There is a Windows version of PhotoFlow. @Carmelo_DrRaw recently built a new one. :wink:

If this graph is correct the Ubuntu swap is not used (same image development):

Strangely, this Ubuntu CPU load graph doesn’t see the host load (only the Ubuntu part).

Then you don’t need that much swap. :wink: 4 GB is just an arbitrary number. The point is that Windows and VMware appear to work better when the host retains at least half of the RAM and a couple of cores. It might not look like they are being used for anything on the host, but in my experience, things magically run smoother. Every system setup is different, so you will need to experiment.

Not strange at all. The VM should not be able to see the stats of the host, unless you enable it to do so with your hacking skills.

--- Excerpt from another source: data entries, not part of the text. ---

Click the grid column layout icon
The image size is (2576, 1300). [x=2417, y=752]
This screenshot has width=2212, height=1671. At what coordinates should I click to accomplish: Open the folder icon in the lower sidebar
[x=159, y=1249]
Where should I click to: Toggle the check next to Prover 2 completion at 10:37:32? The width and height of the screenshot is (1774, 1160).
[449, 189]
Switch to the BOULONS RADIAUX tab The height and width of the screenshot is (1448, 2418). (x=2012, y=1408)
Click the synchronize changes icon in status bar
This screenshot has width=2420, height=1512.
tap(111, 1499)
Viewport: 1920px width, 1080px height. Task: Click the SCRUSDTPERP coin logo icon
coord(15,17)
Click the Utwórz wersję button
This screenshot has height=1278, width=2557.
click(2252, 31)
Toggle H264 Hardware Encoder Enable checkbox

PS Latest Windows builds can be found here (currently photoflow-20170521.zip).

Thanks :-), I’m testing this solution too. Cuirently I’ve some issue with it mainly due to image size. And Digikam on windows doesn’t provide the “Open With” feature (so far).
At the end I’ve to find out a triplet OS-DAM-Editor (non-destructive) which works for me (to replace Lightroom standalone).
The Ubuntu VM seems the most open, handy (for me) and reliable but suffers lower performance, not using the full power of the machine.

Concerning the problem with large images on windows, I’ll try to create a 64-bits windows package during the next few days… probably this will be the good solution.